(Data items)
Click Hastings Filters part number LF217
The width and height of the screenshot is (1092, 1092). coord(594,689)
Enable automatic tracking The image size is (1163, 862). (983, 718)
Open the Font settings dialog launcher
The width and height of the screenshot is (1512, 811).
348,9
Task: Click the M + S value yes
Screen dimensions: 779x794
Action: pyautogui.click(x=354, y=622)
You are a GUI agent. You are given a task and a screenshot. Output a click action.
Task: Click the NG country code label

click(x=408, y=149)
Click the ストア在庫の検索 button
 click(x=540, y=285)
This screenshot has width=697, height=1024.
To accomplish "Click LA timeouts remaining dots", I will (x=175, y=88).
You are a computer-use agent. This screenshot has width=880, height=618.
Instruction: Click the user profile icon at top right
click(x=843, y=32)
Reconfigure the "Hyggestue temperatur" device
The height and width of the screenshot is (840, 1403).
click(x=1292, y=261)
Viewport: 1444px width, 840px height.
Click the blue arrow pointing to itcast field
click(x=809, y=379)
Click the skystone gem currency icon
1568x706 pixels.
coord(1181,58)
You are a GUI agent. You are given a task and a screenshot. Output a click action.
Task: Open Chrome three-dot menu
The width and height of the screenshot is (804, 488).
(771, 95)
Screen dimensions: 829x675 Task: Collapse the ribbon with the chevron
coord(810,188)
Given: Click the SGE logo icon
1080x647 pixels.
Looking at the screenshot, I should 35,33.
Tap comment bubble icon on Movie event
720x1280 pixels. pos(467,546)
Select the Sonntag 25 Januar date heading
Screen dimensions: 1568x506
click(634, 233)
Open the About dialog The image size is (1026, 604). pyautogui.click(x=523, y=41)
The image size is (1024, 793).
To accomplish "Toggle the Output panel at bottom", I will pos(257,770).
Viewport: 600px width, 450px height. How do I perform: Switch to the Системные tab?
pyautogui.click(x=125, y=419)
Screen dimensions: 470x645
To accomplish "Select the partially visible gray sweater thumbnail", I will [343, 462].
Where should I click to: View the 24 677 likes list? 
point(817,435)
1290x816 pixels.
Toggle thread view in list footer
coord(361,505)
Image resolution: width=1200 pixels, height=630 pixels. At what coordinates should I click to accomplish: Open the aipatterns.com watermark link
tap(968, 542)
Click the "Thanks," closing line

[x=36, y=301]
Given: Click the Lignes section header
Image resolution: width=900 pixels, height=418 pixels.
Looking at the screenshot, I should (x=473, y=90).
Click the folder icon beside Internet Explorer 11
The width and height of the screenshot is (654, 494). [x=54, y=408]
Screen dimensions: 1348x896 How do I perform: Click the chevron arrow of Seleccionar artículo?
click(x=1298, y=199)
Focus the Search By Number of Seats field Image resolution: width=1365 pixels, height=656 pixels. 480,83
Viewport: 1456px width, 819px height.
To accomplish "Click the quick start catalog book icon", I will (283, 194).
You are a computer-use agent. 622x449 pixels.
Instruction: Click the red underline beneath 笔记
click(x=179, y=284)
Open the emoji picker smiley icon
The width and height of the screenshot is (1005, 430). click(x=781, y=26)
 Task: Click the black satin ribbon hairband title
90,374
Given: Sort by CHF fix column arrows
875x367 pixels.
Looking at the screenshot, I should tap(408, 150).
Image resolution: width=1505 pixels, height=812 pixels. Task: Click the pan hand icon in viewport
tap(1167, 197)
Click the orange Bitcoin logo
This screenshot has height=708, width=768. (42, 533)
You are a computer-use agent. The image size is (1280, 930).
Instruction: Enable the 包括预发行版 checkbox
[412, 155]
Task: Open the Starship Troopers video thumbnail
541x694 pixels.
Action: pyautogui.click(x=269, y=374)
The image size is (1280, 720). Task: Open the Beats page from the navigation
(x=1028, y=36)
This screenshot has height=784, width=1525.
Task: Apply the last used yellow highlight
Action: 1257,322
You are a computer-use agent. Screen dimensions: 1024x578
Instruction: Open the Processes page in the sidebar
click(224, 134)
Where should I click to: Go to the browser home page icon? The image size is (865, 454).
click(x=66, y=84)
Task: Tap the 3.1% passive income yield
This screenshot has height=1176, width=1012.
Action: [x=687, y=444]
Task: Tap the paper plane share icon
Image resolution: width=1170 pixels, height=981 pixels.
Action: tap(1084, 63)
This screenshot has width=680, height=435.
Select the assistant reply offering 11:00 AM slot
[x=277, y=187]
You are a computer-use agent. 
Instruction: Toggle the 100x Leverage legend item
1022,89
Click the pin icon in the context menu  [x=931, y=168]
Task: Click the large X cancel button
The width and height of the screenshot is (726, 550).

» Description of the task
Copy all the lines above that hold the string "computer".

» Task response
You are a computer-use agent. This screenshot has width=880, height=618.
You are a computer-use agent. 622x449 pixels.
You are a computer-use agent. The image size is (1280, 930).
You are a computer-use agent. Screen dimensions: 1024x578
You are a computer-use agent. 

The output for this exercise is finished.